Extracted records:

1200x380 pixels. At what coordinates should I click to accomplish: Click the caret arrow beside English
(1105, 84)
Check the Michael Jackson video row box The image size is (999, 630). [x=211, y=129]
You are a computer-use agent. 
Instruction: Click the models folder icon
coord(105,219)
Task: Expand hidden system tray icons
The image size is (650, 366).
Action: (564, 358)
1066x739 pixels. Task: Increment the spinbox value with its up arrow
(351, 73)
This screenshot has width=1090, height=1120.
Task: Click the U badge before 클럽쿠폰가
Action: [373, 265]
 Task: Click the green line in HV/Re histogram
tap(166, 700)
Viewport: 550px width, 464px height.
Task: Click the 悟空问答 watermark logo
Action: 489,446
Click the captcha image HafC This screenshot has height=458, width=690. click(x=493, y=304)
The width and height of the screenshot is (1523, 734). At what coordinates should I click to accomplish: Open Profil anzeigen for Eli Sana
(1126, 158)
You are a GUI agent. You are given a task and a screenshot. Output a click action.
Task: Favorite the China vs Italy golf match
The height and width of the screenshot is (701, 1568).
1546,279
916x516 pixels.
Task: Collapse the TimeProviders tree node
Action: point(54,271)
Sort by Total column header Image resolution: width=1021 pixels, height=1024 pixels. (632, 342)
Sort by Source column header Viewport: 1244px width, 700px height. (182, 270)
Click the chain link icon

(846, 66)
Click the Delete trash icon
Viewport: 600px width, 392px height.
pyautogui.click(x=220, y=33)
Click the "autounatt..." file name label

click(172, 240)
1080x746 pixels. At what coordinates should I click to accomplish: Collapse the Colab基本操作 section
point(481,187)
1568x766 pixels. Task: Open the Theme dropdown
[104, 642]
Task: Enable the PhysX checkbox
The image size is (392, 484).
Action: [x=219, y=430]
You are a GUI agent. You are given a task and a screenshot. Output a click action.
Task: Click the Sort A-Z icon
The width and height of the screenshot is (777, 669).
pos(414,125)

▶ **Exercise brief**
Lines with the word "Sort" in them are the answer; report each one from the data.

▶ **Task output**
Sort by Total column header Image resolution: width=1021 pixels, height=1024 pixels. (632, 342)
Sort by Source column header Viewport: 1244px width, 700px height. (182, 270)
Task: Click the Sort A-Z icon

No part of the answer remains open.